** Problem details **
Please copy the records below without any changes, starting at the line that contains "Viewport: 191px width, 108px" and ending at the line that contains "(x=31, y=248)", with both of those lines included.

----- Provided records

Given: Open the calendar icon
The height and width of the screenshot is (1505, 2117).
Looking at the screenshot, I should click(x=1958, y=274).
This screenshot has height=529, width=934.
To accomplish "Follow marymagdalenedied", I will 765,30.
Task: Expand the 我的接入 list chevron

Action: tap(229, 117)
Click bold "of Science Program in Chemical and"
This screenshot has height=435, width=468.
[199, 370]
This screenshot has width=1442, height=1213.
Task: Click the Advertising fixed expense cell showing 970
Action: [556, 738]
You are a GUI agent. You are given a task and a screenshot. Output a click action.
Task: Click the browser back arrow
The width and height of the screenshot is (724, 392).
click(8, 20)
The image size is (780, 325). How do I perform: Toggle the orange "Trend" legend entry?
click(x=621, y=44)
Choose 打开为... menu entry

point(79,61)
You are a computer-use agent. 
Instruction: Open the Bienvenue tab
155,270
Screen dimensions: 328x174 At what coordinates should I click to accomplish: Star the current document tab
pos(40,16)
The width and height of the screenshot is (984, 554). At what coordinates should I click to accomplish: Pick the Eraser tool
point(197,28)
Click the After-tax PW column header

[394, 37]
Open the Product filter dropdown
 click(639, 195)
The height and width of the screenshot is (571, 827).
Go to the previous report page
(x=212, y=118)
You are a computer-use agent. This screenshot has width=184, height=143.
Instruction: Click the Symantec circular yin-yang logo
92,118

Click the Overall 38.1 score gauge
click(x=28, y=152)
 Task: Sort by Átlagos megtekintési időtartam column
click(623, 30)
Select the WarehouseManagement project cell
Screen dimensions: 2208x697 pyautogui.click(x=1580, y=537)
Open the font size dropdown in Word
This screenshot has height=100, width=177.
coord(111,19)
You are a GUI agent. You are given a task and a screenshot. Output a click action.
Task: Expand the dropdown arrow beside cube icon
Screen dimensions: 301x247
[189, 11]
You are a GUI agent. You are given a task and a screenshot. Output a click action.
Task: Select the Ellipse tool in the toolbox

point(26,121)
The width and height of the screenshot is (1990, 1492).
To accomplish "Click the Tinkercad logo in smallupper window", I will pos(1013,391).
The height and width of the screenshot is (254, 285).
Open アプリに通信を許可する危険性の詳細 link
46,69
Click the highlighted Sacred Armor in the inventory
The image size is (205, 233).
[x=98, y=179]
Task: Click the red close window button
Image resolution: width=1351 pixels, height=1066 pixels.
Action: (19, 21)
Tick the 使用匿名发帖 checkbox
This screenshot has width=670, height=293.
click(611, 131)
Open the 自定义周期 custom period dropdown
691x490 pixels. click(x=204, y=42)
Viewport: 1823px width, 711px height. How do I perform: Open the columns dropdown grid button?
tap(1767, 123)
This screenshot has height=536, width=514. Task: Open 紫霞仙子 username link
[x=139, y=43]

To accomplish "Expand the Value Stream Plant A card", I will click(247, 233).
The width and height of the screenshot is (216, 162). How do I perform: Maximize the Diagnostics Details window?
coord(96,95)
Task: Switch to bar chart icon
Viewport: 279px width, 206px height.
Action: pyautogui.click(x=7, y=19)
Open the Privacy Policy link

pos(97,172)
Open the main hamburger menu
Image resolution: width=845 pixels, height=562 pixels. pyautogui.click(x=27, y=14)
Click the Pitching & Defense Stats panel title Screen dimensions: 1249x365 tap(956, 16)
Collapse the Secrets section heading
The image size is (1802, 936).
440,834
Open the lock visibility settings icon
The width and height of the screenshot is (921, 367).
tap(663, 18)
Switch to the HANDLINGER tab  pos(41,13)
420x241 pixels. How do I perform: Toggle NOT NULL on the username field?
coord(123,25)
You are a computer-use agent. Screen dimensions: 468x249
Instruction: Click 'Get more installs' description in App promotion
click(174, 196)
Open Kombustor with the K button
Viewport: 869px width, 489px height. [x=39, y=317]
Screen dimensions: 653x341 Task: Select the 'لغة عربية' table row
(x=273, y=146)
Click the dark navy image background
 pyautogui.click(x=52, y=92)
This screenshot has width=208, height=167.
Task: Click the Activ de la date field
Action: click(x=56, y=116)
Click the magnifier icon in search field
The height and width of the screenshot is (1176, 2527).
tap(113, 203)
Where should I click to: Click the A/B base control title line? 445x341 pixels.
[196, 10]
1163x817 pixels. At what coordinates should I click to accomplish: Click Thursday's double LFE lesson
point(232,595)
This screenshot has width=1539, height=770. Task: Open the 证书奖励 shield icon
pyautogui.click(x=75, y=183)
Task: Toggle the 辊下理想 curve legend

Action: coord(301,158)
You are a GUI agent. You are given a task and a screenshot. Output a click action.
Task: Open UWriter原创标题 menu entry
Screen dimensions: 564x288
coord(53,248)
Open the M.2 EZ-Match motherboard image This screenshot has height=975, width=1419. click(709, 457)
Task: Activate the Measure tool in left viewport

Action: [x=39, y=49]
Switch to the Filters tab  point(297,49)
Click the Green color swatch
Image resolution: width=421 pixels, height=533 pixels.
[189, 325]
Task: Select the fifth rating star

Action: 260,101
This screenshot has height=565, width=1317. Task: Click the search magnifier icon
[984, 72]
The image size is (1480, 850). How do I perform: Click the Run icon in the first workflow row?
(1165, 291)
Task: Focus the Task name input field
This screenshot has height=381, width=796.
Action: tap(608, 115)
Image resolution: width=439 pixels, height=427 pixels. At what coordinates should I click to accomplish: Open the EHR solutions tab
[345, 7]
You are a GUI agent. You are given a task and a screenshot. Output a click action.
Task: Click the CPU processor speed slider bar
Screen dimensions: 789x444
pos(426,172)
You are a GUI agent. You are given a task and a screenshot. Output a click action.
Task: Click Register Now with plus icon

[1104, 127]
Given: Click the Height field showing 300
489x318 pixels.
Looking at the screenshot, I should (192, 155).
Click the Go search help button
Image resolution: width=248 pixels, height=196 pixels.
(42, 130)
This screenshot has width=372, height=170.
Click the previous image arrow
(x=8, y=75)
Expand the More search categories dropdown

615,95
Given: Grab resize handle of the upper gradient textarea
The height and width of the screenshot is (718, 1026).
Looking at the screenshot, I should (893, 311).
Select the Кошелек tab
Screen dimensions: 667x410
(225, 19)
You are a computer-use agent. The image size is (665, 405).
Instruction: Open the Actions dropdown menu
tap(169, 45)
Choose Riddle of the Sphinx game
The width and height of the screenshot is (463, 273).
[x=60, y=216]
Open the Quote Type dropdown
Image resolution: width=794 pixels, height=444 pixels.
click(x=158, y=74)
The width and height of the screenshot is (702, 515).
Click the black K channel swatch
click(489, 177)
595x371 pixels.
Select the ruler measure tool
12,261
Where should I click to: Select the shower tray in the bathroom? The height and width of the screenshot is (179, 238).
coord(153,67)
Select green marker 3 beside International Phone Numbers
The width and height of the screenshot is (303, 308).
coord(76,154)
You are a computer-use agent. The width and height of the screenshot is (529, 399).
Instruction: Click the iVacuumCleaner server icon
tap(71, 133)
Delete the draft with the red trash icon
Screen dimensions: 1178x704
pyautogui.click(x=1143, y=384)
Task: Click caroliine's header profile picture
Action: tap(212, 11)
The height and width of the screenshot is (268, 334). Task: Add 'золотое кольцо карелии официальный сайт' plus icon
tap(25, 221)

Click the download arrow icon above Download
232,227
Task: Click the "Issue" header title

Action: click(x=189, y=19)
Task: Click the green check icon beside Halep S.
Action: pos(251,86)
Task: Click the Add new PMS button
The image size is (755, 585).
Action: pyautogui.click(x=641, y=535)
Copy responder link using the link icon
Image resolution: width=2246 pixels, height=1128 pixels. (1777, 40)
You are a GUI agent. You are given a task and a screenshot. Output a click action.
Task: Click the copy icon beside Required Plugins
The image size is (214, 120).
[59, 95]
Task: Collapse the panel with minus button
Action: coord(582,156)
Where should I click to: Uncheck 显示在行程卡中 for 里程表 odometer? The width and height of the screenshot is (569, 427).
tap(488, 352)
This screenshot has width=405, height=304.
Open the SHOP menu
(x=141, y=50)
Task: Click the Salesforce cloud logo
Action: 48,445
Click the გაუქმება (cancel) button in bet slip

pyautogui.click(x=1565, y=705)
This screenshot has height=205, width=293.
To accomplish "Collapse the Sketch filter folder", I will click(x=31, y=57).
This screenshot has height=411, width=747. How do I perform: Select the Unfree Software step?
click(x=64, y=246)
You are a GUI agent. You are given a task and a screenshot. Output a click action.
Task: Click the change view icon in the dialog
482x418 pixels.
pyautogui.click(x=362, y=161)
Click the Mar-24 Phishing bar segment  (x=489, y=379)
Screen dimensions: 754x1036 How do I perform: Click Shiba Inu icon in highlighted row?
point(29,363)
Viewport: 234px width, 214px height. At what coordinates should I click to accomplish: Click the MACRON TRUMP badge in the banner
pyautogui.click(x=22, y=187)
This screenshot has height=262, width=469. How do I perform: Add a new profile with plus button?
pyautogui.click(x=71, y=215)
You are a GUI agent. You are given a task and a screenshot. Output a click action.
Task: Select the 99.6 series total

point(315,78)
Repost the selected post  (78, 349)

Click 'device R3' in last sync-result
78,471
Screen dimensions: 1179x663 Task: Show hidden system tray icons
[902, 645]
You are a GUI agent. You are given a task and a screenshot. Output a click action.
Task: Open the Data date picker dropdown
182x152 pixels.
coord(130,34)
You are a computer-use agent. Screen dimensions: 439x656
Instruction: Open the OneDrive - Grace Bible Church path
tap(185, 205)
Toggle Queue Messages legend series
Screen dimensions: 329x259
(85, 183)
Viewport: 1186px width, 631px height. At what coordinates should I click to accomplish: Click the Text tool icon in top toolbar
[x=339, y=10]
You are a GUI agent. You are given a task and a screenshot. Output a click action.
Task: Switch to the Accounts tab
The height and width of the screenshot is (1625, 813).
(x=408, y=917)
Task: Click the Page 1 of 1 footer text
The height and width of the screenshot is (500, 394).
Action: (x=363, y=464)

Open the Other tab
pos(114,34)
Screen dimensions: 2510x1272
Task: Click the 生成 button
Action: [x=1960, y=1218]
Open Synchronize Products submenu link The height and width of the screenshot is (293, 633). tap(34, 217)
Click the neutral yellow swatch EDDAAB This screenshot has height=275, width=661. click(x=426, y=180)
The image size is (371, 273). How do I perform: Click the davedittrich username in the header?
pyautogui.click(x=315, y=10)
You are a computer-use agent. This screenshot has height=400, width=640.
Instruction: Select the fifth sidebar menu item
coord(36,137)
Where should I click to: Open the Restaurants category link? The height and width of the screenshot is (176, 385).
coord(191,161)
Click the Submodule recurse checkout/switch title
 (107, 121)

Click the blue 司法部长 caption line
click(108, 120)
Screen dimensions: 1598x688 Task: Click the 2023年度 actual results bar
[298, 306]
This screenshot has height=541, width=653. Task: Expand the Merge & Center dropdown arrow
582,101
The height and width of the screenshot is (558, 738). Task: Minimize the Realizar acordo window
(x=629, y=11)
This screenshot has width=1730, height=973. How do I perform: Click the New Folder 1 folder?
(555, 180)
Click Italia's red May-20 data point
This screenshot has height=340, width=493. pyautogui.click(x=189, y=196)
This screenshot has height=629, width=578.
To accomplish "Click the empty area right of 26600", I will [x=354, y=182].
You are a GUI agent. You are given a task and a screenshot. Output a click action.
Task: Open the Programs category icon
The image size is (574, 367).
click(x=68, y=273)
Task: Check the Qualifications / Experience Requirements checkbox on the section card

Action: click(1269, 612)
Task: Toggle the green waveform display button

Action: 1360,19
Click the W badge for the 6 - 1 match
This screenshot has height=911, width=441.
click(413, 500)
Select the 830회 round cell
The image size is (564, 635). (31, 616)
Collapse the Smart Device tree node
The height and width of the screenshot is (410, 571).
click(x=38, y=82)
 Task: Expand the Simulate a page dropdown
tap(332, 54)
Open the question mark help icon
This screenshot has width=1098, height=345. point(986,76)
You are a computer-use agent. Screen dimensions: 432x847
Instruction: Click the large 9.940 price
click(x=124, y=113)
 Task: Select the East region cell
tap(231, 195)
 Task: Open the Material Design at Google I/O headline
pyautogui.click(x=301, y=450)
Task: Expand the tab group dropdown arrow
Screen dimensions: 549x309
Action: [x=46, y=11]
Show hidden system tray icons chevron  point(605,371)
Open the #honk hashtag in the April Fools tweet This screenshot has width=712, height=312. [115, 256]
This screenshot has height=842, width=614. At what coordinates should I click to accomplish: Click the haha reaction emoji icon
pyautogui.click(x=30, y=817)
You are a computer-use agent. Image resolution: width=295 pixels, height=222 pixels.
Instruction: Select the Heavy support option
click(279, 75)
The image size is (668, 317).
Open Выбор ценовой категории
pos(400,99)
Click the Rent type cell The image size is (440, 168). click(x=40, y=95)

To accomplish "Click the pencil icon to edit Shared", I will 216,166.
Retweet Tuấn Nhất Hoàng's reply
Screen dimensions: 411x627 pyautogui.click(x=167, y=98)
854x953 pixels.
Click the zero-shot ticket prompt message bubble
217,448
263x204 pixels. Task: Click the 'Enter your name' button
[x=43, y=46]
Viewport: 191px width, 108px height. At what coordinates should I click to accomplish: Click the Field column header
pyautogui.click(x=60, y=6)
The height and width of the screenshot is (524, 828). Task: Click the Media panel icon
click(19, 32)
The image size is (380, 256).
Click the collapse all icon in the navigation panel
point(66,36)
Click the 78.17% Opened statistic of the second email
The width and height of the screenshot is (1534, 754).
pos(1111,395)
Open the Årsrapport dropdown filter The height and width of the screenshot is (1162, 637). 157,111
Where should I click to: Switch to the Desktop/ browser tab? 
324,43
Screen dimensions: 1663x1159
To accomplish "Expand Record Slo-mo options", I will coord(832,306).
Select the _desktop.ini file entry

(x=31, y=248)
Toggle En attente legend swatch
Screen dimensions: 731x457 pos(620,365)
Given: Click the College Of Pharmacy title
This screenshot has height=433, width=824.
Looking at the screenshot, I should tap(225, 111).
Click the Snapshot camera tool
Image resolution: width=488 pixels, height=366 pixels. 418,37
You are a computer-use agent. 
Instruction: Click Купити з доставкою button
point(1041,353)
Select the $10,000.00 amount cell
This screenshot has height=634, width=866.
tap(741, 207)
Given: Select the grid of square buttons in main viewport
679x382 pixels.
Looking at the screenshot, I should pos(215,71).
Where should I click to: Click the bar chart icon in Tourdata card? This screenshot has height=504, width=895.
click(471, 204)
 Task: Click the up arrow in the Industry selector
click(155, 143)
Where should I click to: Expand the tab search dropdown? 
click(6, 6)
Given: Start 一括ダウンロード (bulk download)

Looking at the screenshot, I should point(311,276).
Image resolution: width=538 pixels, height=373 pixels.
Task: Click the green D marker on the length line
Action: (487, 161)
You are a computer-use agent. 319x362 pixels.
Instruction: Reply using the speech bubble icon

----------

** Written response **
Viewport: 191px width, 108px height. At what coordinates should I click to accomplish: Click the Field column header
pyautogui.click(x=60, y=6)
The height and width of the screenshot is (524, 828). Task: Click the Media panel icon
click(19, 32)
The image size is (380, 256).
Click the collapse all icon in the navigation panel
point(66,36)
Click the 78.17% Opened statistic of the second email
The width and height of the screenshot is (1534, 754).
pos(1111,395)
Open the Årsrapport dropdown filter The height and width of the screenshot is (1162, 637). 157,111
Where should I click to: Switch to the Desktop/ browser tab? 
324,43
Screen dimensions: 1663x1159
To accomplish "Expand Record Slo-mo options", I will coord(832,306).
Select the _desktop.ini file entry

(x=31, y=248)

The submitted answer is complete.